Another argument I've heard is it's a sort of paying-forward. If I'm a gracious host, I can expect that same level of treatment when I'm a guest in someone's home. Maybe this works, but I find it weak.
Since I'm the kind of person who likes to dig down to principles, I'll present an alternative reason based on my principles:
We are magical creatures shaping the world through our will and work. What kind of world do you want to live in?
I want to live in a world where visitors are valued, treated well because that's how I'd want to be treated. To be recognized as kin even in a foreign land, takes the fear of the strange away and opens me to the wonder of a new culture. I want the stranger to understand the value in my culture, and doing good hospitality is how I share that wonder and value.
This is a human concern for human scaled lives. I don't know if the Gods know or care. I don't know if the walk among us, nor am I concerned over it. As long as they are gracious and can appreciate what I'm doing for them, the Gods are as welcome as any guest.

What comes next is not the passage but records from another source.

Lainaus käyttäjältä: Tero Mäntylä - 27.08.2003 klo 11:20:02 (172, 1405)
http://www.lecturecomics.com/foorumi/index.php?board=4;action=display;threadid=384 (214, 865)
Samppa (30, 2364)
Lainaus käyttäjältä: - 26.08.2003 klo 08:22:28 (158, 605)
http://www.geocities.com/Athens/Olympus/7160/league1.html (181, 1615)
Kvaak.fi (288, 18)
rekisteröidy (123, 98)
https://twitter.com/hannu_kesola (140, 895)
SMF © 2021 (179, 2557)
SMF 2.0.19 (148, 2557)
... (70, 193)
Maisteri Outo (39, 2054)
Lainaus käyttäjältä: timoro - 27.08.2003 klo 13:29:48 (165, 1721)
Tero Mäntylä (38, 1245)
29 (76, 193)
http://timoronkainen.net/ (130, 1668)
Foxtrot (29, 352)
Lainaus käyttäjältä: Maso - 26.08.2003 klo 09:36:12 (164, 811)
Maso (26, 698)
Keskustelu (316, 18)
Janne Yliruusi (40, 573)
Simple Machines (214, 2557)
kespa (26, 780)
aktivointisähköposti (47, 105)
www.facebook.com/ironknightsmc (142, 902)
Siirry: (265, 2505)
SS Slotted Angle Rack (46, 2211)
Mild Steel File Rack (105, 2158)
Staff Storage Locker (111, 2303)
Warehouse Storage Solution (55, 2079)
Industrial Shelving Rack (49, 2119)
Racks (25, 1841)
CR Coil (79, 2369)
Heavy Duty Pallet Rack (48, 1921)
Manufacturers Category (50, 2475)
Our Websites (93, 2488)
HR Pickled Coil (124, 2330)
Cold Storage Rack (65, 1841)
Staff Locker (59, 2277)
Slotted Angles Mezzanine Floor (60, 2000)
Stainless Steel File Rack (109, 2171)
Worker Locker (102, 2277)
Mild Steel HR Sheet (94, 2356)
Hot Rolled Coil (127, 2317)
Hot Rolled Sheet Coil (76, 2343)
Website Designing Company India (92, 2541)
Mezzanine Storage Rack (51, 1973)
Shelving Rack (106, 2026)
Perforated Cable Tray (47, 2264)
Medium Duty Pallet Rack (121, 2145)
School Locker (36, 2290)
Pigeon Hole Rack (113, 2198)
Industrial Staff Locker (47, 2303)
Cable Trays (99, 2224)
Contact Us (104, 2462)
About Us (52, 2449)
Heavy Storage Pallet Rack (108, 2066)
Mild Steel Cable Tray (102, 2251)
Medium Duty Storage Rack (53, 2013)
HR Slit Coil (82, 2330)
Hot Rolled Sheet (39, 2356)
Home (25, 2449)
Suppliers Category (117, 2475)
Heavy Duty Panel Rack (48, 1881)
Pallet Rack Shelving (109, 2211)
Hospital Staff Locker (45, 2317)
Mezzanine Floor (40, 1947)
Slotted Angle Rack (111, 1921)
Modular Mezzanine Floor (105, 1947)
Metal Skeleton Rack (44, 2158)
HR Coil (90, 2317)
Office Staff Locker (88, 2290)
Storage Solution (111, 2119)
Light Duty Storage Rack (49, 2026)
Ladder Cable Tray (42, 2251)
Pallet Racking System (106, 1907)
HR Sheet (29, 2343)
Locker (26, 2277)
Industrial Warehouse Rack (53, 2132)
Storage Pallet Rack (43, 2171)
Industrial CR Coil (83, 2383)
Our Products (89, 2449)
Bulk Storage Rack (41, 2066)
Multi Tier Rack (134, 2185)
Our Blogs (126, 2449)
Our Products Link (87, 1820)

I do think if any blessing comes of it, it's because They want us to be good to each other as our default position. Grace born of power also brings a confidence that drives out fear. The stranger is no one to be feared, and I shall assume he is as good as I am, until or unless he shows me otherwise. If he is vile I shall crush him, but if he is respectfully curious, I can show him the beauty of my home and culture. Grace is the mark of mastery, so I shall always express my grace through hospitality.
And here is where I believe Fox has it backwards. My dedication is based around striving to be more than I am. I believe She calls us to be great, to be heroes and to stand against injustice. She wants us to be better, not because she said so, but because it rests in each dedicant's heart to be. Hospitality is the end of such a journey, not the beginning.